I sighed and turned channels. More commentary on the Patriots and Tom Brady. A third channel… the same story.

We live in a world where we have access to so much information. We know about things that are happening in parts of the world that were almost completely unknown to us a century ago. Modernity has brought us human challenges that our ancestors did not have to face, demanding responses from us that they never could have imagined. Take, for example, what we find in Jewish tradition about how to respond to those in need. We find halachic responses that provide us with a hierarchy of how we should go about trying to meet all of the need, beginning with our own families, taking care of our local community, and then trying to respond to those who come from further afield.
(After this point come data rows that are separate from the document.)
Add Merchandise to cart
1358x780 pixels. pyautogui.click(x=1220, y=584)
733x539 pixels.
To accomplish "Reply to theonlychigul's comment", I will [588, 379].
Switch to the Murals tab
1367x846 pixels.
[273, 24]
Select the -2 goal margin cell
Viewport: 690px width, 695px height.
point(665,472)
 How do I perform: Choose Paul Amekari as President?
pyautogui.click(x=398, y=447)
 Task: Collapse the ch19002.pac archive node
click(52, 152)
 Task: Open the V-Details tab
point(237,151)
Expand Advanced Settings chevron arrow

While the existence of rabbinic discourse on a process of determining how to meet these needs is very helpful, we find ourselves living at a time when the realities and difference in scale that can exist between local and international needs call upon us to navigate a much more complex landscape of need today.

But why, given the complexities of a world that requires our engagement, attention, compassion, and response, do we so often find ourselves drawn to the least consequential and insignificant events and deem them the top of the day’s ‘news’? I know that cheating in sports is not inconsequential. I know that values that we hold dear, like fairness and honesty, can be held up in a story like ‘Deflategate’. But, just as the generations who came before us had to determine a way of trying to meet, at least in part, a multitude of needs, so today we need to determine what is worthy of our attention as top news. And unlike the “Deflategate story” where, as Rabbi Brad Hirschfield argues, it is easy to scapegoat Tom Brady while others such as Coach Belichick seem to have avoided harsh critique, when it comes to the news we no longer live in an era when we can blame the networks. We, the people, have more ability to choose our own path through the media than in any time in history. We have access to direct sources via Twitter. There are blogs with many different areas of focus. We can access the news as it is being told by the main providers of other countries, giving us access to what is happening in many parts of the world (the lack of a free press or freedom of speech in some parts of the world is clearly one important limitation to our ability to learn about and access some stories).

Our tradition offers us so much guidance on the mindful use of our time. Time to study, times to act, times to offer prayers of gratitude for the gift of the day we have been given. While no-one will give us a simple road-map, and how we use our time and what we choose to learn about our world is both an enormous question and a somewhat subjective one, what we choose to read as news and how this shapes our ability to understand and interact with the world is certainly worthy of great thought and care. And in this particular moment, I just don’t think deflated balls make the list.